Problem description
Skip every picture, then write out exactly the lines of the listing below from the line that contains "Where should I" through the final line.

Exercise input
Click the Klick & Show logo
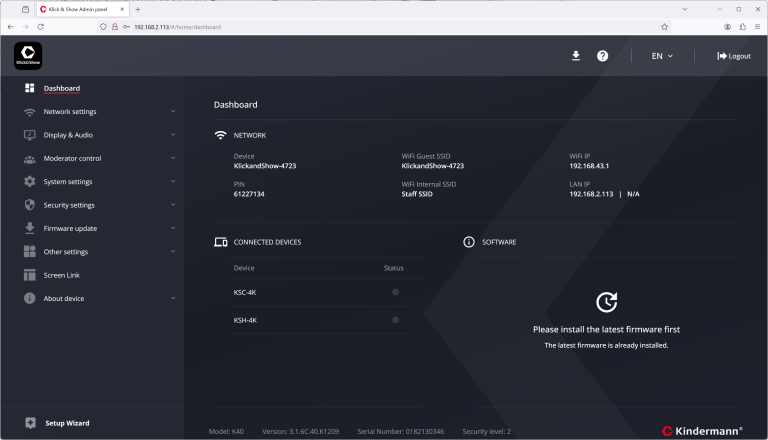768x440 pixels. tap(29, 56)
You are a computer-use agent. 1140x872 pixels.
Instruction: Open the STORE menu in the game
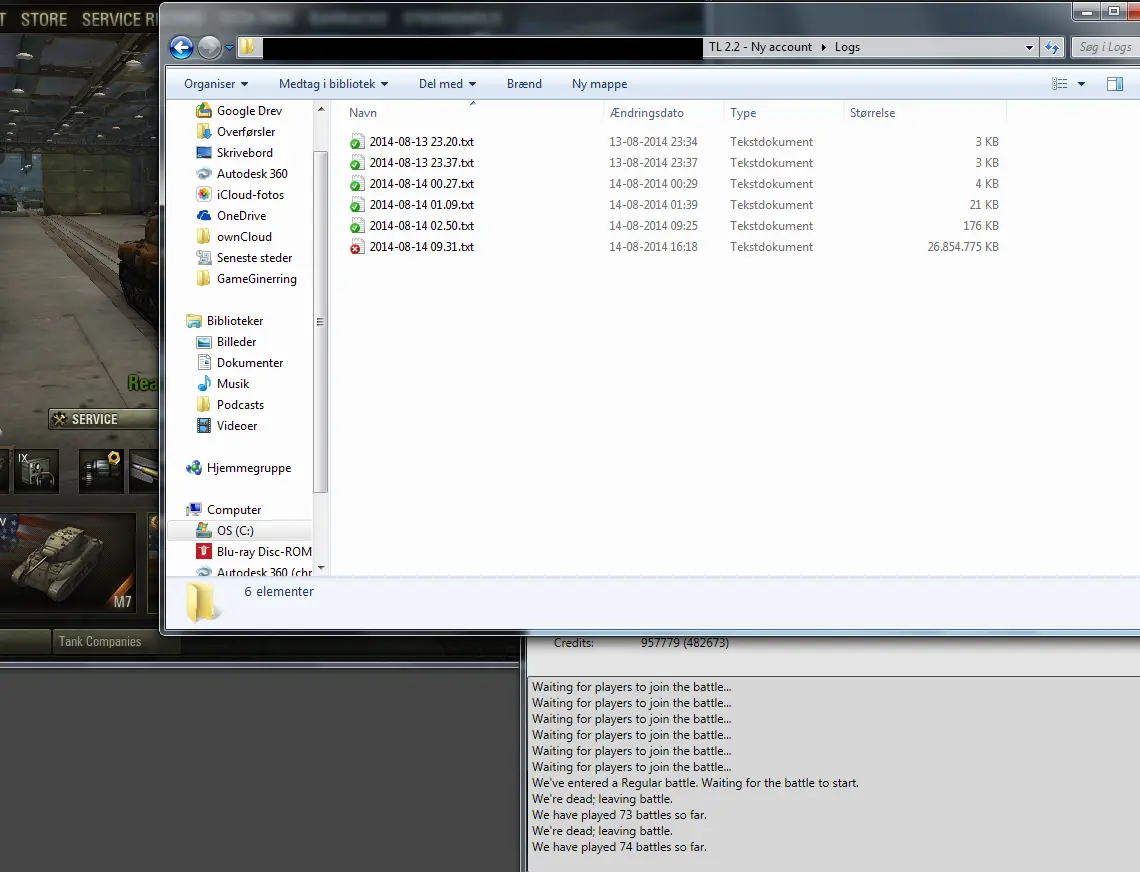pos(44,19)
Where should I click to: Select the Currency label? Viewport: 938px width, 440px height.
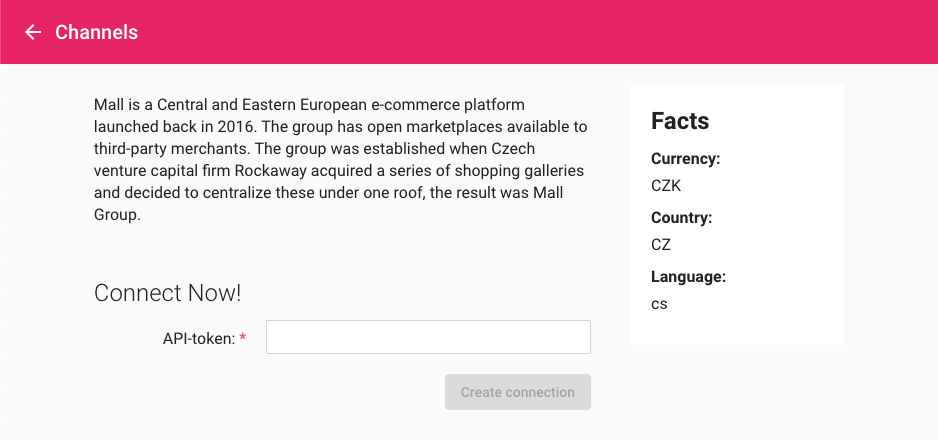point(686,159)
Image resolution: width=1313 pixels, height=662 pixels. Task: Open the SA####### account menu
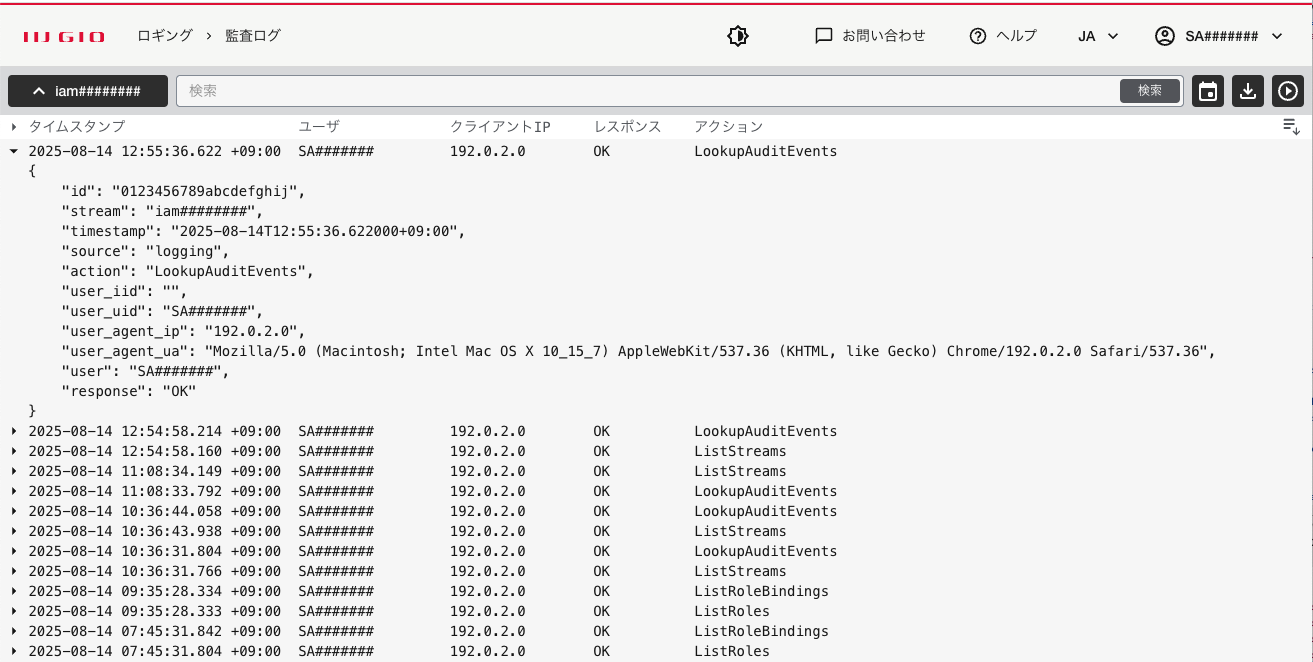point(1219,36)
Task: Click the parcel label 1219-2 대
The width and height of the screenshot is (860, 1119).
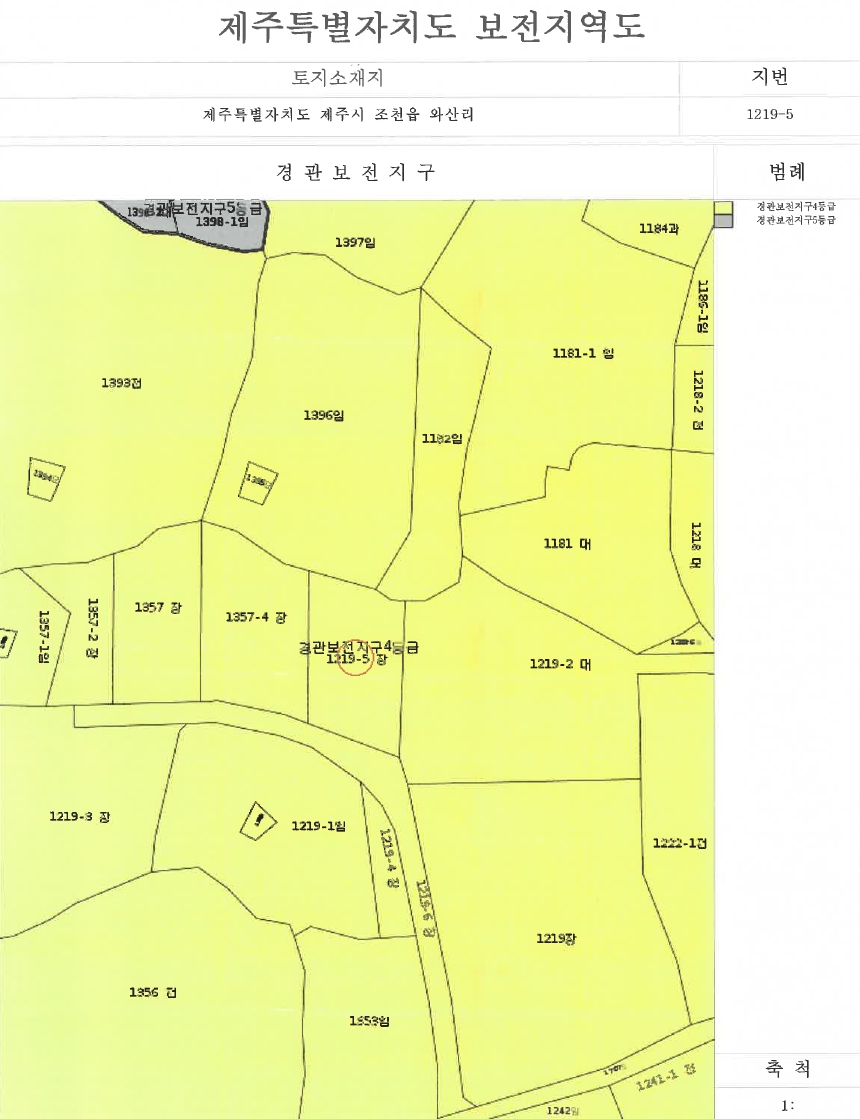Action: tap(560, 664)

Your response
Where should I click to: Select the Currency label? Viewport: 938px width, 440px height.
point(686,159)
Image resolution: width=1313 pixels, height=662 pixels. Task: Open the SA####### account menu
point(1219,36)
Task: Click the parcel label 1219-2 대
The width and height of the screenshot is (860, 1119).
Action: tap(560, 664)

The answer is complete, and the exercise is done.